Tensions between China and Canada were re-kindled on Monday when a Chinese court sentenced a Canadian citizen to death for drug smuggling, a move that Canadian Prime Minister Justin Trudeau has labelled as “arbitrary.”
The ruling comes in the midst of an ongoing diplomatic dispute between the two nations dating back to last month’s arrest of Huawei executive Meng Wanzhou in Vancouver.
According to the Dalian Intermediate People’s Court via CNN, Robert Lloyd Schellenberg was arrested in 2014 for allegedly attempting to smuggle more than 222 kilograms (489.4 pounds) of methamphetamine from the Chinese port city of Dalian to Australia.
He was initially sentenced to 15 years in prison, which Schellenberg appealed last month. During his one-day retrial on Jan. 14, the court found the initial ruling to be too lenient and decided on the death penalty.

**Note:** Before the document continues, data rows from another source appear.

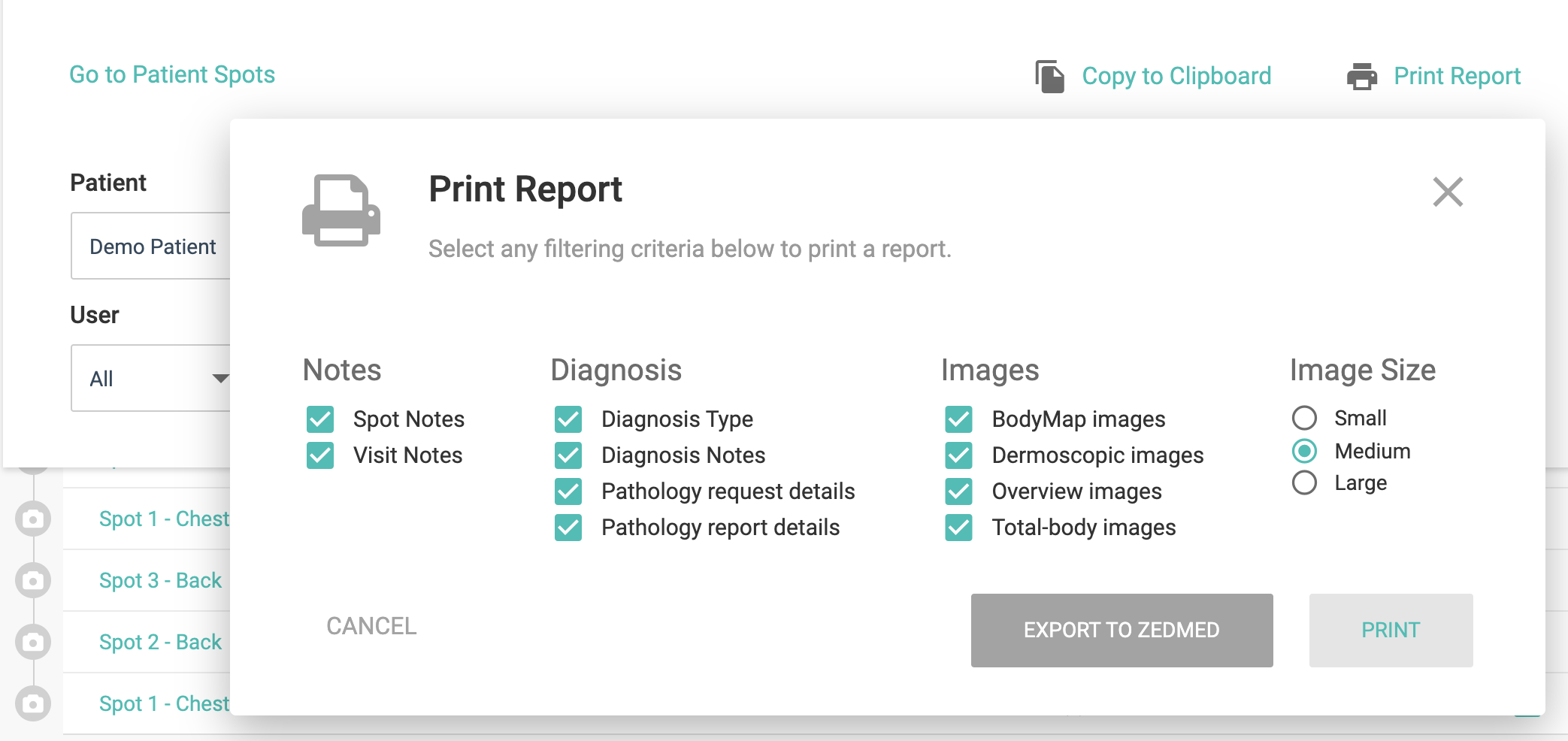1568x741 pixels.
Task: Disable Pathology request details option
Action: (x=568, y=491)
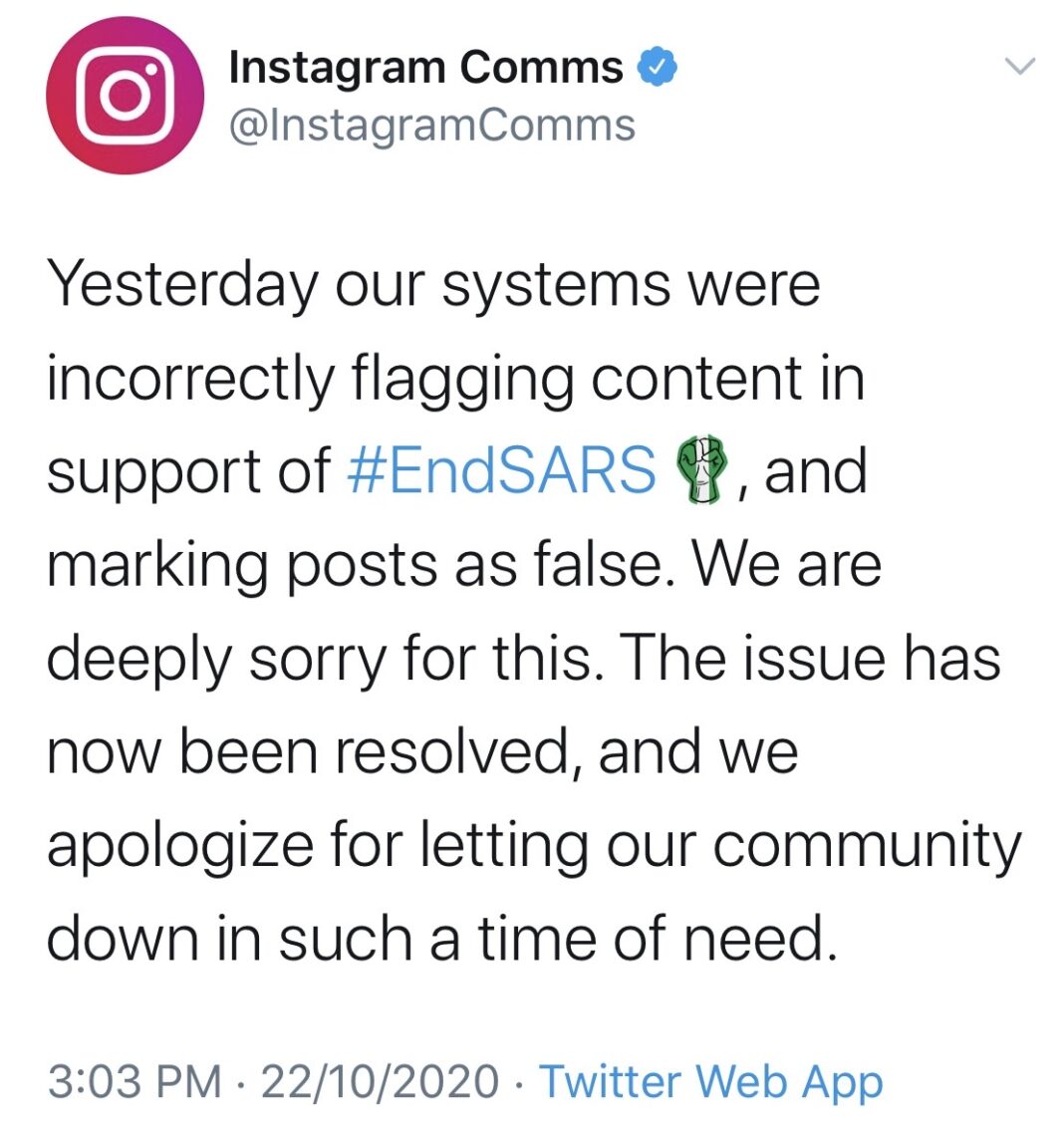Open the #EndSARS hashtag link
Image resolution: width=1064 pixels, height=1129 pixels.
(x=502, y=471)
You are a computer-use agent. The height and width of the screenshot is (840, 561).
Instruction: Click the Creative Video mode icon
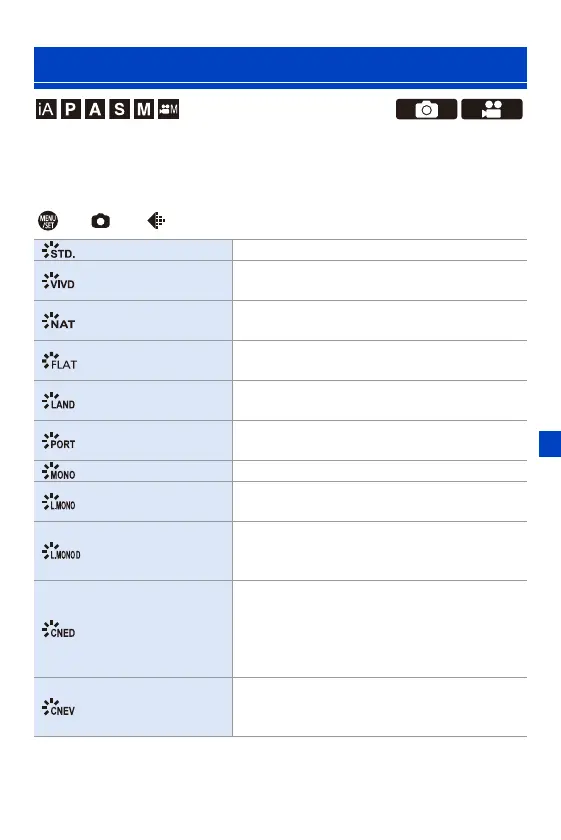click(168, 109)
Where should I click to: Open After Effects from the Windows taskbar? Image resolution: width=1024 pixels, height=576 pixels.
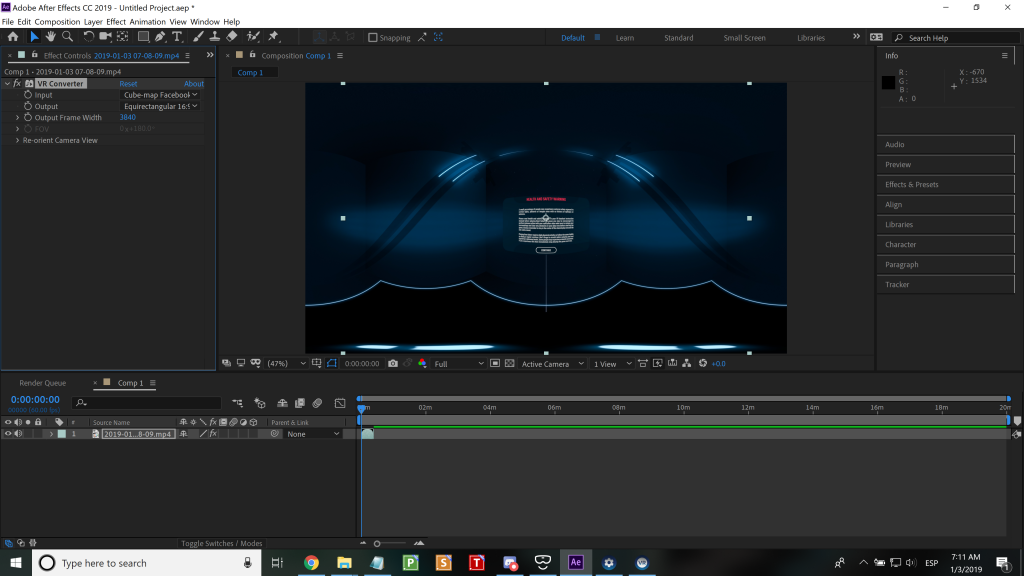[575, 563]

In an official statement, the court noted that the evidence against Schellenberg is “compelling and ample, and the criminal charges are well founded.”

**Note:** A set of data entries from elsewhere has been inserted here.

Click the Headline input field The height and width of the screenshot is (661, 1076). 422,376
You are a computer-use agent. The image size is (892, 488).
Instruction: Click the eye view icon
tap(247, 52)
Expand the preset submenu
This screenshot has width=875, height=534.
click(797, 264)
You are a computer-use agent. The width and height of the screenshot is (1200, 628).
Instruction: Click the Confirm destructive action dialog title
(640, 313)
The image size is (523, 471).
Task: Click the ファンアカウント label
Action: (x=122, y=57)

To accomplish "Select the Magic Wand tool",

However, the Canadian maintains that he was a “tourist visiting China and framed by criminals.”
A day after the verdict was released, Canadian Foreign Affairs Minister Chrystia Freeland revealed that Canadian officials had formally requested clemency on Schellenberg’s behalf. He has 10 days to appeal his sentence.
“It is of extreme concern to us as a government, as it should be to all our international friends and allies, that China has chosen to begin to arbitrarily apply the death penalty in cases facing, as in this case, facing a Canadian,” Justin Trudeau said in a news conference following the ruling.
Shortly after, the Canadian government updated its travel advisory for China, warning its citizens to “exercise a high degree of caution in China due to the risk of arbitrary enforcement of local laws.”